I'm starting to think half of this thread is internet sock-puppets paid for by the defense.
I think you’re oversimplifying it quite a bit.

Placing / removing ANYTHING in the airway is one of the most stimulating things you can do to a patient. I’m always in shock that a patient will tolerate massive surgical incisions under general anesthesia, but the second I try to even place an oral airway they buck and go crazy.
I think a large portion of his dosing was to prevent reactions like that so the family wouldn’t have to see bucking/flopping/gasping. Again, there’s only one chance at a “good death. Did he overshoot just to make sure he hit that mark? Possibly. Does that make it murder? To me, no.

I see your point of view though.
 
Interestingly enough, the prosecution did not want this term to be brought up at all during testimony and cross. I'm not entirely sure why.

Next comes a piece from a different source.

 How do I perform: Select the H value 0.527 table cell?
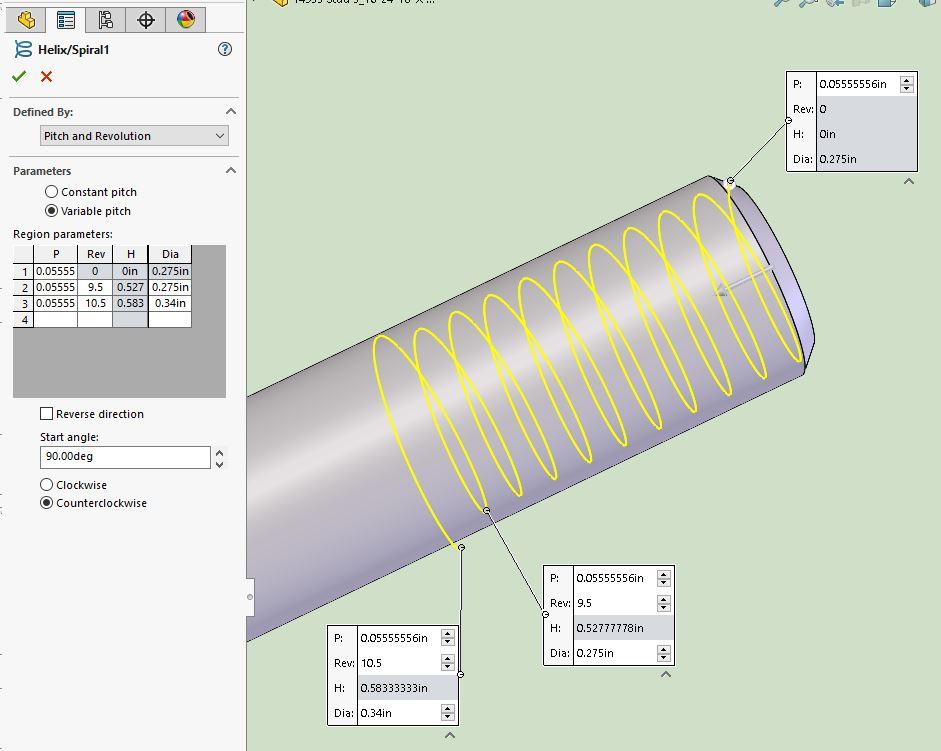(128, 287)
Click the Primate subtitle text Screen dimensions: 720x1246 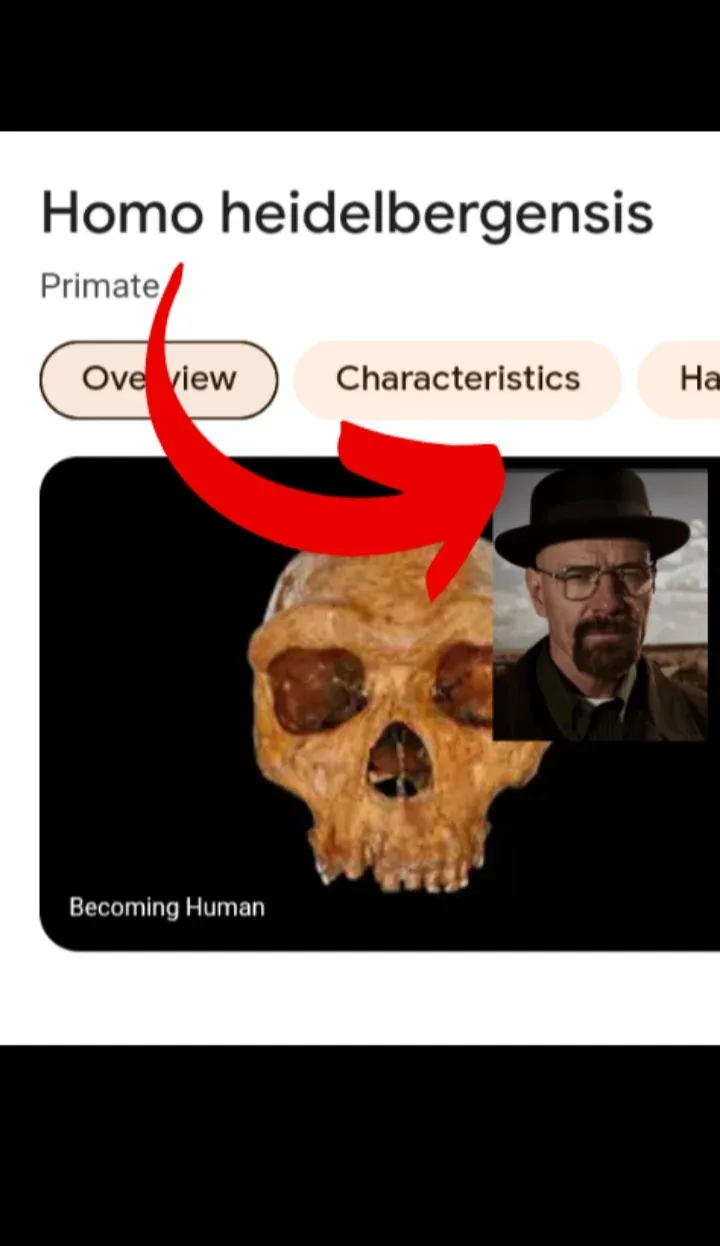(x=99, y=287)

Because pretty everybody would want a "good death" if death is inevitable. The only reason so many people have bad ones instead is because it is hard for people to accept the inevitability. So if the jury hears that this doctor was working hard to ensure a good death it might make them less willing to convict.
 
Because pretty everybody would want a "good death" if death is inevitable. The only reason so many people have bad ones instead is because it is hard for people to accept the inevitability. So if the jury hears that this doctor was working hard to ensure a good death it might make them less willing to convict.
I agree and figured as much. It is essentially what this is all about.